▸ **INSTRUCTION**
Reproduce every one of the entries below word for word, changing nothing.
● ● ● ● ●
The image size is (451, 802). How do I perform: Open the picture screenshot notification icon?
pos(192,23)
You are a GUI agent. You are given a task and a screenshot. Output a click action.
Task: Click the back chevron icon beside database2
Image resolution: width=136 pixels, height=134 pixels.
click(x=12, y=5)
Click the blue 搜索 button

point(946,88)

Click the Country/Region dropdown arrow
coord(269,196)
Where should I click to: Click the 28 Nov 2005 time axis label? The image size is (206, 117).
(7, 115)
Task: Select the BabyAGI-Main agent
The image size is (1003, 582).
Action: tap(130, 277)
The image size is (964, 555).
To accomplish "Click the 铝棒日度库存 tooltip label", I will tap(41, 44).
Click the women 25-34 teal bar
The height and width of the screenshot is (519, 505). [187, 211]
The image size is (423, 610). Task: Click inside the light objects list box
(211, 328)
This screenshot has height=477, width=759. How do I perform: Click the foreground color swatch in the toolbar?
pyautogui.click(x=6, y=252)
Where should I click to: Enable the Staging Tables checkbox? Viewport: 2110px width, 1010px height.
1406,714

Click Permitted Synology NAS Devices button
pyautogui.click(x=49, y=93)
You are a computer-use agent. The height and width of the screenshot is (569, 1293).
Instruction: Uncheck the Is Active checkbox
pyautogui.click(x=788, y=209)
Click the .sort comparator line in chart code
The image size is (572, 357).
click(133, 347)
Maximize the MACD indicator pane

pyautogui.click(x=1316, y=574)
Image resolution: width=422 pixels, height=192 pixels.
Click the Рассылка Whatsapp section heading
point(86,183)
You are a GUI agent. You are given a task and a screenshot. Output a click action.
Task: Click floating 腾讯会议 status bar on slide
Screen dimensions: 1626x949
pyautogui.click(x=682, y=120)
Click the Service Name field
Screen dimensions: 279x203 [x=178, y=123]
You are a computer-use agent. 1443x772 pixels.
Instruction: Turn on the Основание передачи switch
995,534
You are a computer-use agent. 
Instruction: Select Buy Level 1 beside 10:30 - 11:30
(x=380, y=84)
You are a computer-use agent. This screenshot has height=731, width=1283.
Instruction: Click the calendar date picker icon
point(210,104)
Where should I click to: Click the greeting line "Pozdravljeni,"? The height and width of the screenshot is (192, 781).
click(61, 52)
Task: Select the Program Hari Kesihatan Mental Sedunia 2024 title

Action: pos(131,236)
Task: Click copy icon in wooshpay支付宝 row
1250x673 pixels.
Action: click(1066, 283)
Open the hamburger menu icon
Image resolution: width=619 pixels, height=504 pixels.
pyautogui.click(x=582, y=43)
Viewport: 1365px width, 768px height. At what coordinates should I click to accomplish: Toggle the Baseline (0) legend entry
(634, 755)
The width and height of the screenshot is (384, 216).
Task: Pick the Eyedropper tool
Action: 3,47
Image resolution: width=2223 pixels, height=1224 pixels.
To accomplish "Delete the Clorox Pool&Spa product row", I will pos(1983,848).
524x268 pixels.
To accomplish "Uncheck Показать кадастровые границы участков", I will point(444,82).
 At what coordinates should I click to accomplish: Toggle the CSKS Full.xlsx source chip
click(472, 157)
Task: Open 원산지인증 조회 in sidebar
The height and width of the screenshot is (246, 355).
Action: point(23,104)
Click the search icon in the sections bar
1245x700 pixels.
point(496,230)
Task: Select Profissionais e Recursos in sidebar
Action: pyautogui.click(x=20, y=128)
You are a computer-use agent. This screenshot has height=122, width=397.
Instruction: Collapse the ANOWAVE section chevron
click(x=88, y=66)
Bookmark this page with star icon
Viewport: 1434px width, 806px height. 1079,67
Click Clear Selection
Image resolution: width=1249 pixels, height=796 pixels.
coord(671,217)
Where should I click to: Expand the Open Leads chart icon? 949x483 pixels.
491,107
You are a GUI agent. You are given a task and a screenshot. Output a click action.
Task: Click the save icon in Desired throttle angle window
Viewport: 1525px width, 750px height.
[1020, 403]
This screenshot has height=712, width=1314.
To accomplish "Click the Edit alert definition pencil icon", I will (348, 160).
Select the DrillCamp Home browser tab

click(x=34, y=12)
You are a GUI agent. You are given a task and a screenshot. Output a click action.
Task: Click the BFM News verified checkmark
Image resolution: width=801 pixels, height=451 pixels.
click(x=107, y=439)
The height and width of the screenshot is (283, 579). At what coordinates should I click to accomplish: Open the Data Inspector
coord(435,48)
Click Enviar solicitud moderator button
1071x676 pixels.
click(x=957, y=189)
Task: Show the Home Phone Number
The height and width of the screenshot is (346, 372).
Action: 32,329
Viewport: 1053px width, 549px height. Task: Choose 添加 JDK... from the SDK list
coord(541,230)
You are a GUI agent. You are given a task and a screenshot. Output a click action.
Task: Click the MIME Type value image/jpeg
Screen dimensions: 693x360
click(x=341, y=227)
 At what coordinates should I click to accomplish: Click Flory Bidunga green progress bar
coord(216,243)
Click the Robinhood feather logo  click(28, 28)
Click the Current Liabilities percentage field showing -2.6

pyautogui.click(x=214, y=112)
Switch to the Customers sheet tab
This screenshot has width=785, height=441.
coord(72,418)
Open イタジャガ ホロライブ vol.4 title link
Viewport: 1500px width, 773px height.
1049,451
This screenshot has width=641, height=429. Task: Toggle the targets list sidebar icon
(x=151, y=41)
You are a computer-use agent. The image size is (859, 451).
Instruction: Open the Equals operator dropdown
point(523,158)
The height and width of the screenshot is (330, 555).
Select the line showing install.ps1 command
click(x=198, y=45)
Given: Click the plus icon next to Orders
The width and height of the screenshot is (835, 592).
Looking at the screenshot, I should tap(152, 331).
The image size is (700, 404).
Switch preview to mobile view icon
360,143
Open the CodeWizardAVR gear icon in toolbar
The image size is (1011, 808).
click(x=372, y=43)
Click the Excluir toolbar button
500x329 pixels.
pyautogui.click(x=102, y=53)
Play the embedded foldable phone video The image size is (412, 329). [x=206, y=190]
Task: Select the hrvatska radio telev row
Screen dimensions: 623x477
● ● ● ● ●
▸ **EXERCISE OUTPUT**
The image size is (451, 802). How do I perform: Open the picture screenshot notification icon?
pos(192,23)
You are a GUI agent. You are given a task and a screenshot. Output a click action.
Task: Click the back chevron icon beside database2
Image resolution: width=136 pixels, height=134 pixels.
click(x=12, y=5)
Click the blue 搜索 button

point(946,88)

Click the Country/Region dropdown arrow
coord(269,196)
Where should I click to: Click the 28 Nov 2005 time axis label? The image size is (206, 117).
(7, 115)
Task: Select the BabyAGI-Main agent
The image size is (1003, 582).
Action: tap(130, 277)
The image size is (964, 555).
To accomplish "Click the 铝棒日度库存 tooltip label", I will tap(41, 44).
Click the women 25-34 teal bar
The height and width of the screenshot is (519, 505). [187, 211]
The image size is (423, 610). Task: Click inside the light objects list box
(211, 328)
This screenshot has height=477, width=759. How do I perform: Click the foreground color swatch in the toolbar?
pyautogui.click(x=6, y=252)
Where should I click to: Enable the Staging Tables checkbox? Viewport: 2110px width, 1010px height.
1406,714

Click Permitted Synology NAS Devices button
pyautogui.click(x=49, y=93)
You are a computer-use agent. The height and width of the screenshot is (569, 1293).
Instruction: Uncheck the Is Active checkbox
pyautogui.click(x=788, y=209)
Click the .sort comparator line in chart code
The image size is (572, 357).
click(133, 347)
Maximize the MACD indicator pane

pyautogui.click(x=1316, y=574)
Image resolution: width=422 pixels, height=192 pixels.
Click the Рассылка Whatsapp section heading
point(86,183)
You are a GUI agent. You are given a task and a screenshot. Output a click action.
Task: Click floating 腾讯会议 status bar on slide
Screen dimensions: 1626x949
pyautogui.click(x=682, y=120)
Click the Service Name field
Screen dimensions: 279x203 [x=178, y=123]
You are a computer-use agent. 1443x772 pixels.
Instruction: Turn on the Основание передачи switch
995,534
You are a computer-use agent. 
Instruction: Select Buy Level 1 beside 10:30 - 11:30
(x=380, y=84)
You are a computer-use agent. This screenshot has height=731, width=1283.
Instruction: Click the calendar date picker icon
point(210,104)
Where should I click to: Click the greeting line "Pozdravljeni,"? The height and width of the screenshot is (192, 781).
click(61, 52)
Task: Select the Program Hari Kesihatan Mental Sedunia 2024 title

Action: pos(131,236)
Task: Click copy icon in wooshpay支付宝 row
1250x673 pixels.
Action: click(1066, 283)
Open the hamburger menu icon
Image resolution: width=619 pixels, height=504 pixels.
pyautogui.click(x=582, y=43)
Viewport: 1365px width, 768px height. At what coordinates should I click to accomplish: Toggle the Baseline (0) legend entry
(634, 755)
The width and height of the screenshot is (384, 216).
Task: Pick the Eyedropper tool
Action: 3,47
Image resolution: width=2223 pixels, height=1224 pixels.
To accomplish "Delete the Clorox Pool&Spa product row", I will pos(1983,848).
524x268 pixels.
To accomplish "Uncheck Показать кадастровые границы участков", I will point(444,82).
 At what coordinates should I click to accomplish: Toggle the CSKS Full.xlsx source chip
click(472, 157)
Task: Open 원산지인증 조회 in sidebar
The height and width of the screenshot is (246, 355).
Action: point(23,104)
Click the search icon in the sections bar
1245x700 pixels.
point(496,230)
Task: Select Profissionais e Recursos in sidebar
Action: pyautogui.click(x=20, y=128)
You are a computer-use agent. This screenshot has height=122, width=397.
Instruction: Collapse the ANOWAVE section chevron
click(x=88, y=66)
Bookmark this page with star icon
Viewport: 1434px width, 806px height. 1079,67
Click Clear Selection
Image resolution: width=1249 pixels, height=796 pixels.
coord(671,217)
Where should I click to: Expand the Open Leads chart icon? 949x483 pixels.
491,107
You are a GUI agent. You are given a task and a screenshot. Output a click action.
Task: Click the save icon in Desired throttle angle window
Viewport: 1525px width, 750px height.
[1020, 403]
This screenshot has height=712, width=1314.
To accomplish "Click the Edit alert definition pencil icon", I will (348, 160).
Select the DrillCamp Home browser tab

click(x=34, y=12)
You are a GUI agent. You are given a task and a screenshot. Output a click action.
Task: Click the BFM News verified checkmark
Image resolution: width=801 pixels, height=451 pixels.
click(x=107, y=439)
The height and width of the screenshot is (283, 579). At what coordinates should I click to accomplish: Open the Data Inspector
coord(435,48)
Click Enviar solicitud moderator button
1071x676 pixels.
click(x=957, y=189)
Task: Show the Home Phone Number
The height and width of the screenshot is (346, 372).
Action: 32,329
Viewport: 1053px width, 549px height. Task: Choose 添加 JDK... from the SDK list
coord(541,230)
You are a GUI agent. You are given a task and a screenshot. Output a click action.
Task: Click the MIME Type value image/jpeg
Screen dimensions: 693x360
click(x=341, y=227)
 At what coordinates should I click to accomplish: Click Flory Bidunga green progress bar
coord(216,243)
Click the Robinhood feather logo  click(28, 28)
Click the Current Liabilities percentage field showing -2.6

pyautogui.click(x=214, y=112)
Switch to the Customers sheet tab
This screenshot has width=785, height=441.
coord(72,418)
Open イタジャガ ホロライブ vol.4 title link
Viewport: 1500px width, 773px height.
1049,451
This screenshot has width=641, height=429. Task: Toggle the targets list sidebar icon
(x=151, y=41)
You are a computer-use agent. The image size is (859, 451).
Instruction: Open the Equals operator dropdown
point(523,158)
The height and width of the screenshot is (330, 555).
Select the line showing install.ps1 command
click(x=198, y=45)
Given: Click the plus icon next to Orders
The width and height of the screenshot is (835, 592).
Looking at the screenshot, I should tap(152, 331).
The image size is (700, 404).
Switch preview to mobile view icon
360,143
Open the CodeWizardAVR gear icon in toolbar
The image size is (1011, 808).
click(x=372, y=43)
Click the Excluir toolbar button
500x329 pixels.
pyautogui.click(x=102, y=53)
Play the embedded foldable phone video The image size is (412, 329). [x=206, y=190]
Task: Select the hrvatska radio telev row
Screen dimensions: 623x477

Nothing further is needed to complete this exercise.